[QUESTIONS TO ANSWER]:
1 > From the comment thread about social media engagement, retype the part that begins with the words containing "Deleted Comment" and ends with "it's widely abused.".
2 > Write what comes next in the comment thread about social media engagement, picking up after its final sentence.

Curious about this. Don't have an angle, just trying to survey your perspective.
You shared: > People often engage more with things they actually don't like, and which create negative feelings.
Do you think this is innate or learned? And, in either case, can it be unlearned.
Algorithms have been adapted; they are successful at their goals. We’ve put some of the smartest people on the planet on this problem for the last 20 years.
Humans are notoriously over-sensitive to threats; we see them where they barely exist, and easily overreact. Modern clickbait excels at presenting mundane information as threatening. Of course this attracts more attention.
Also, loud noises attract more attention than soft noise. This doesn’t mean that humans prefer an environment full of loud noises.
That's not the norm. We're not the norm.
I recommend against putting HN on a pedestal. It just leads to disappointment.
Dead Comment
Dead Comment
So changing your feed to show popular posts on the platform instead of just your friends’ Tweets would be expected to shift someone’s intake toward the average of the platform.
Deleted Comment
All modern social media is pretty toxic to society, so I don't participate. Even HN/Reddit is borderline. Nothing is quite as good as the irc and forum culture of the 2000s where everyone was truly anonymous and almost nobody tied any of their worth to what exchanges they had online.
It's the proliferation of downvoting. It disincentivizes speaking your honest opinion and artificially boosts mass-appeal ragebait.
It's detrimental to having organic conversations.
"But the trolls" they say.
In practice it's widely abused.
Using HN as an example, there are legitimate textbook opinions that will boost your comment to the top, and ones that will quickly sink to the bottom and often be flagged away for disagreement. Ignoring obvious spam which is noise, there is no correlation to "right" or "wrong".
That's one advantage old-school discussion forums and imageboards have. Everyone there and all comments therein are equally shit. No voting with the tribe to reinforce your opinion.
What's worse is social media allowed the mentally ill to congregate and reinforce their own insane opinions with plenty of upvotes, which reinforces their delusions as a form of positive feedback. When we wonder aloud how things have become more radicalized in the last 20 years — that's why. Why blame the users when you built the tools?

[GIVEN DATA]:

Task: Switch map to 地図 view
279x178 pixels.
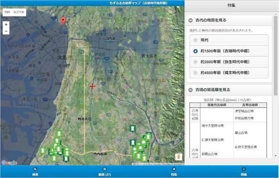Action: coord(7,12)
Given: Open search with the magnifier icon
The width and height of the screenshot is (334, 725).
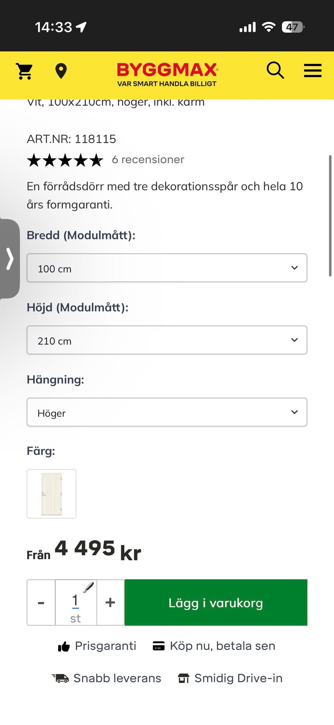Looking at the screenshot, I should [275, 71].
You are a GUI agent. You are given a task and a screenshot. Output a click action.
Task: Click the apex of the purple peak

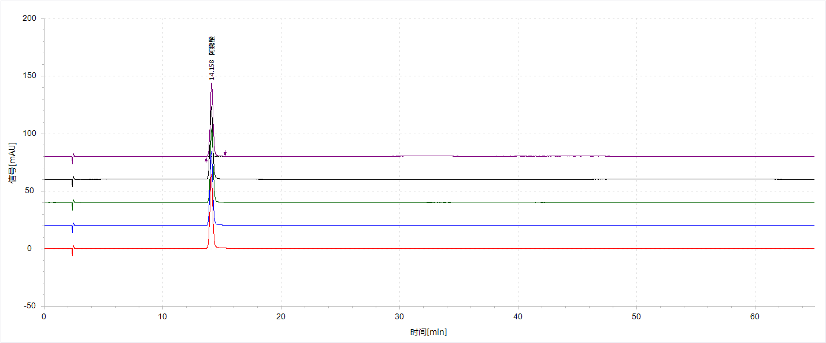tap(212, 84)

[ANSWERS IN ORDER]:
1 >
Deleted Comment
All modern social media is pretty toxic to society, so I don't participate. Even HN/Reddit is borderline. Nothing is quite as good as the irc and forum culture of the 2000s where everyone was truly anonymous and almost nobody tied any of their worth to what exchanges they had online.
It's the proliferation of downvoting. It disincentivizes speaking your honest opinion and artificially boosts mass-appeal ragebait.
It's detrimental to having organic conversations.
"But the trolls" they say.
In practice it's widely abused.

2 >
Do you have any numbers. In my experience it's still majorly communists
Look at that: https://news.ycombinator.com/item?id=46504404
No away I'm going to let that level of outrage-baiting garbage even so much as flash before my eyes.
I'm not saying there is no algorithmic bias, and I tend to agree the X algorithm has a slight conservative bias, but for the most part the owners of these sites care more about keeping your attention than trying to get you to vote a certain way. Therefore if you're naturally susceptible to cultural war stuff, and this is what grabs your attention, it's likely the algorithm will feed it.
But this is far more broad problem. These are the types of people who might have watched political biased cable news in the past, or read politically biased newspapers before that.
In twitters case, you had regime officials directing censorship illegally through open emails and meetings.
It's no surprise that the needle moves right when you dial back the suppression of free expression even a little bit (X still censors plenty)
from the study:
> We assigned active US-based users randomly to either an algorithmic or a chronological feed for 7 weeks
This sounds like a call to separate the aggregation step from the content. Reasonable enough, but does it really address the root cause? Aren't we just as polarized in a world where there are dozens of aggregators into the same data and everyone picks the one that most indulges their specific predilections for engagement, rage, and clicks?
What does "open" really buy you in this space?
Don't get me wrong, I want this figured out too, and maybe this is a helpful first step on the way to other things, but I'm not quite seeing how it plays out.